Perhaps I could provide some, albeit very personal, perspective on how Chinese view the so-called Thucydides Trap. When I was a college student almost 15 years ago, I took an elective course on international relations. One of the books that we read in class was Understanding International Conflicts by Joseph Nye. I recall, though rather vaguely, that we discussed in class on the imminent conflicts between a rising power and an established power, the danger of self-fulfilling prophecy, etc. I thought the so-called Thucydides Trap, when it went viral in social media, was merely a rebranding of this line of thinking exposed by Joseph Nye. I therefore would say that we (Chinese) know about the Trap before Allison came up with it.
As for the “unhealthy attachment” to Thucydides, I recall Joseph Nye wrote, in the same book, that perhaps IR scholars should stop reading the History of the Peloponnesian War, which I find rather amusing today.

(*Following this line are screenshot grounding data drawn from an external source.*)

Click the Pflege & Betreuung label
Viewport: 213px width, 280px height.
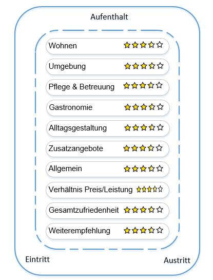(x=81, y=87)
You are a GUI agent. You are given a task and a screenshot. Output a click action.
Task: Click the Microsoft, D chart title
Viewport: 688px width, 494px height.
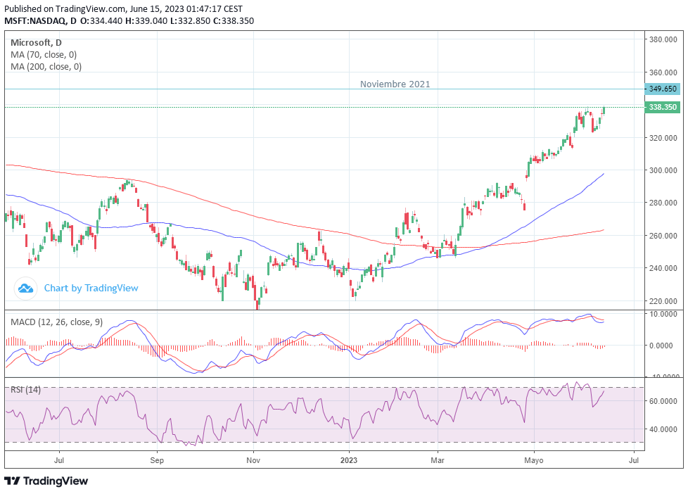(x=36, y=43)
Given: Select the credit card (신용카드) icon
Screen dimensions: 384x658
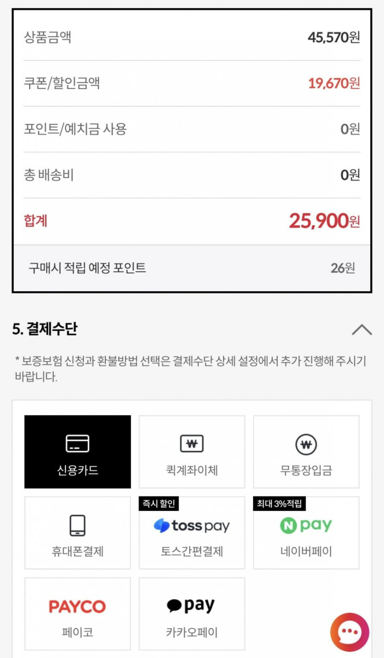Looking at the screenshot, I should (x=77, y=443).
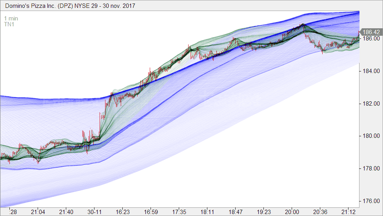Click the 184.00 price axis label
The image size is (383, 216).
(x=371, y=71)
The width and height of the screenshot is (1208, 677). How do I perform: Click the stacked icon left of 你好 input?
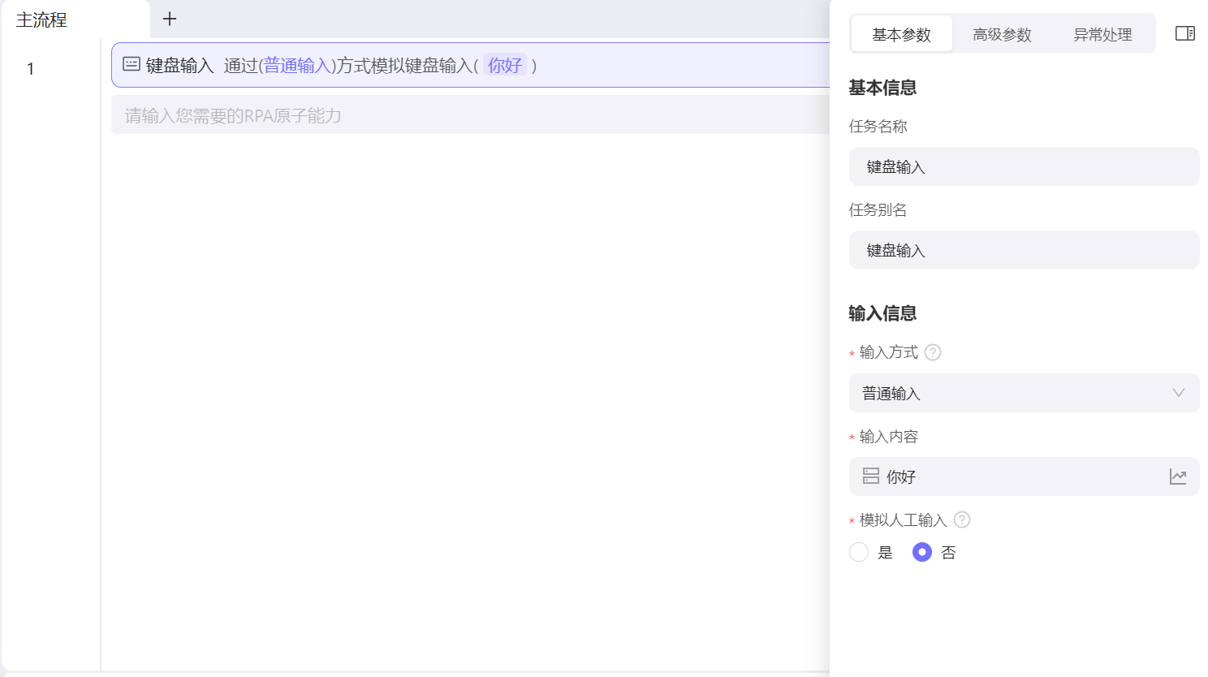coord(871,476)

Aha, 30 seconds of Googling leads me to the article Joseph Nye referred to:
https://www.jstor.org/stable/20097856?seq=1#page_scan_tab_contents
Many thanks for this; as I don’t have a word of Mandarin, I’m completely dependent on this sort of report to have any idea of what’s going on on the Chinese side. I think (and I’m certainly not the first person to have remarked on this) that the ‘Thucydides Trap’ is largely if not entirely a rehash of power transition theory, which dates back to the 1950s – Allison’s achievement is to present it in allegedly historical terms and to do an excellent marketing job by drawing on the authority and recognition factor of Thucydides.
One thing that interests me – and maybe you can answer this – is how far Chinese IR students read texts like Nye as giving insight into how the world works, and how far as evidence of how Americans think the world works – in other words, how far do they become orthodox IR realists or the like, rather than putting a distinctive spin on this? And this ties to an issue I’ve been wondering about for even longer, namely how far Chinese academics make sense of the processes of modernisation and globalisation by drawing on their own traditions of e.g. historiography (as C19 theorists looked back to the classical tradition) and how far they simply adopt conventional western theories.

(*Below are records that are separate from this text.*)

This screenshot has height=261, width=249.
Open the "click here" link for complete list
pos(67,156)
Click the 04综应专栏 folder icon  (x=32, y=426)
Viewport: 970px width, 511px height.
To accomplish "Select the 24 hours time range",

Yes, the Walsh article is good – though he still ends up recommending a better reading of Thucydides, rather than ditching Thucydides altogether.
Again, I cannot speak of IR studies in China beyond my very limited experience. In the elective course that I took, I recall that we mostly discussed the ideas of Morgenthau, Mahan, Woodrow Wilson, Fukuyama, Huntington, etc. While the professor touched on a variety of (conflicting) ideas, which befitted an introductory course, I tend to say that American IR theorists most certainly dominated the classroom. As I didn’t major in IR studies (I majored in physics), it is impossible for me to say what was being discussed in more advanced courses. I doubt that Chinese IR scholars would draw much from the classical tradition as it was largely sinocentric. But I could be completely wrong.